Aryeh Gregor wrote:
First of all, all auto-generated internal links (in TOCs) will
automatically switch to the new format. Second of all, it should be
one extra line of code to fix up all manually-created internal links
as well, so that the x is automatically added as part of the encoding
process. (I didn't find where this needed to be done at a quick
glance.) So we're only talking about external links here.
This is a one-time cost and I don't think it's a big problem -- at
worst, a few users will end up on the wrong part of the page. It
should be pointed out that this will affect *all* section links on
non-Latin wikis (since they get encoded to begin with dots and then
need to start with a letter), but again, only as a one-time cost, and
only external links (links from external sites or links using external
link syntax), and it will still get viewers to almost the right place.

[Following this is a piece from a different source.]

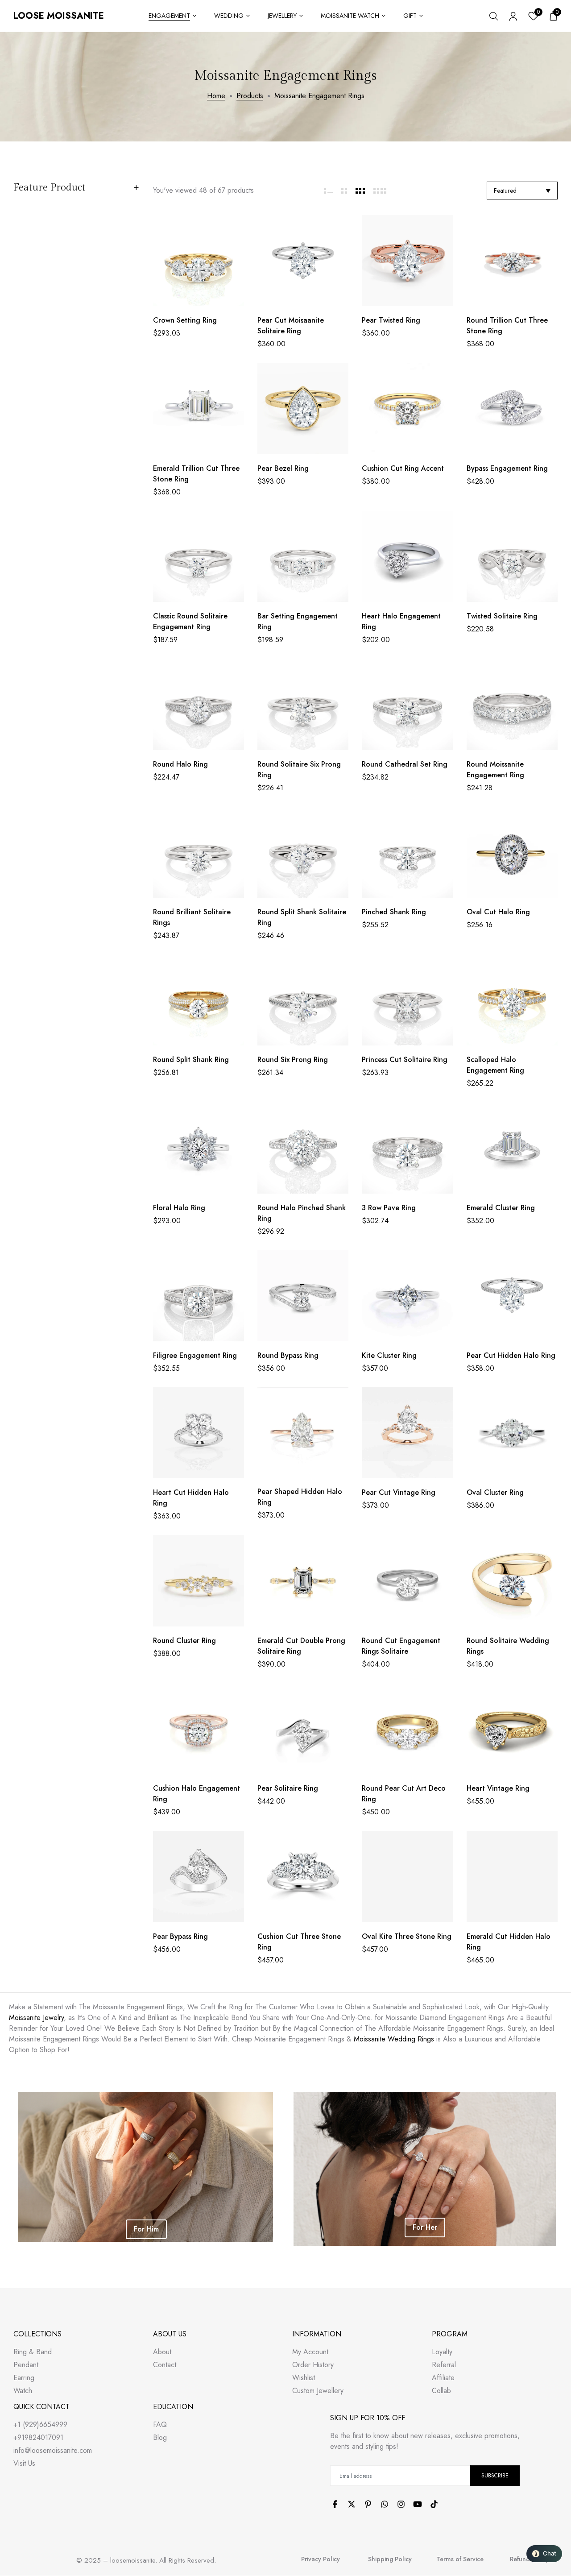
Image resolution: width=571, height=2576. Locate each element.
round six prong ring (292, 1059)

A point I haven't seen anyone bring up yet is that, if we're messing
with section anchors anyway, this would be a good time to try to make
them less likely to collide with other IDs on the page.
For example, now that we've forced all section anchors to start with an
ASCII letter, we could go one step further and force them to start with
an _uppercase_ ASCII letter. Since most if not all of our other ID
attributes start with a lowercase letter, this would conveniently place
the two in separate namespaces.
Of course, other disambiguation methods would also be possible, but the
uppercase trick strikes me as having minimal impact -- in particular, it
just happens that most existing section headings on most of our
Latin-alphabet projects (including by far the largest one, en.wikipedia)
_already_ begin with a capital letter, and therefore will not be
affected. Indeed, this seems to hold even for our biggest project using
fully case-sensitive page names, Wiktionary.